Pustec Municipality (; , Opshtina Pustets), previously known as Liqenas Commune () from 1973 to 2013, is a municipality in the Korçë County of Albania. The population at the 2011 census was 3,290, in a total area of 243.60 km2. The municipality's flag features the Vergina Sun.

It consists of nine villages, comprising the areas along the Albanian, the southwestern shore of Lake Prespa. It is part of the so-called Mala Prespa area, which is home to a large part of the local ethnic Macedonian minority of Albania.
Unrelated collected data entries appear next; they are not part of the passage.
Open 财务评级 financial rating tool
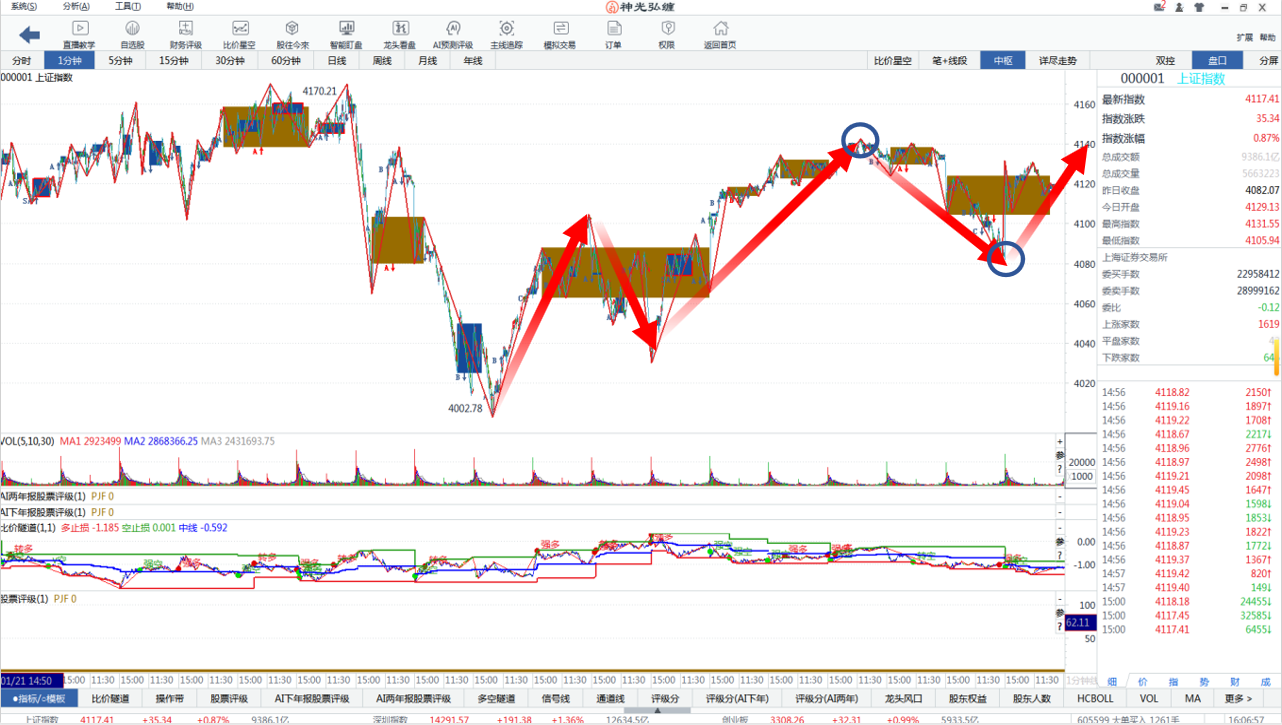click(x=185, y=33)
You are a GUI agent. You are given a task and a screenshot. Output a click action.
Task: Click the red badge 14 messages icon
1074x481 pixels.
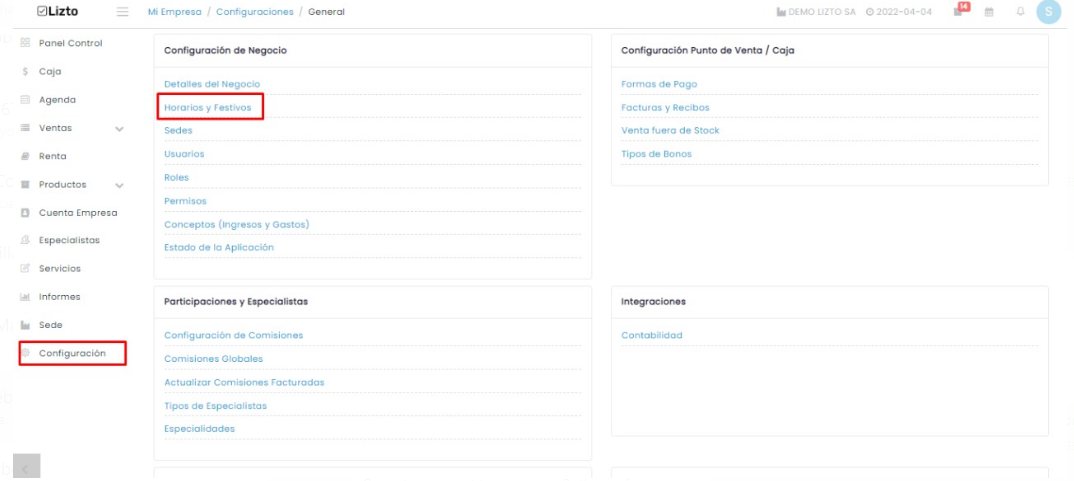[x=961, y=10]
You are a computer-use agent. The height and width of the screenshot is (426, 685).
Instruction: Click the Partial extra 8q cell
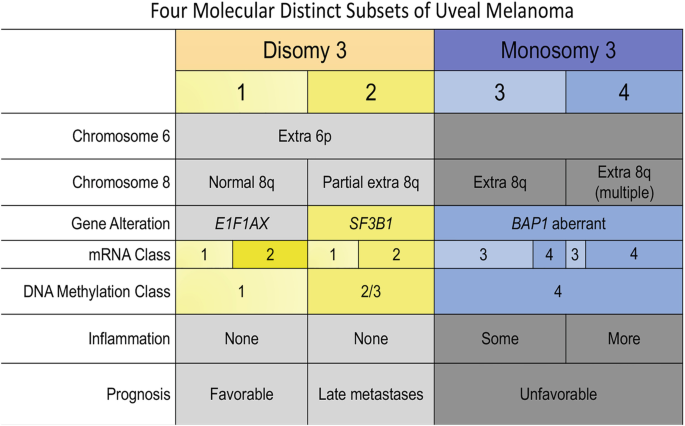(x=370, y=183)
Albanian and Macedonian are official languages of the municipality.

History 

The village of Cerje was first mentioned in documents from the 14th century. The names of other villages were found in more modern documents. According to a 1900 ethnographic survey, the number of inhabitants at the time was 1,830.
The "La Macédoine et sa Population Chrétienne" survey by Dimitar Mishev (D. Brankov) from 1905 shows that the local Christian inhabitants were divided between Bulgarian Exarchate and Patriarchate of Constantinople. On 18 March 2013, the Albanian government changed the official name of the municipality, from the Albanian Liqenas to the Macedonian Pustec.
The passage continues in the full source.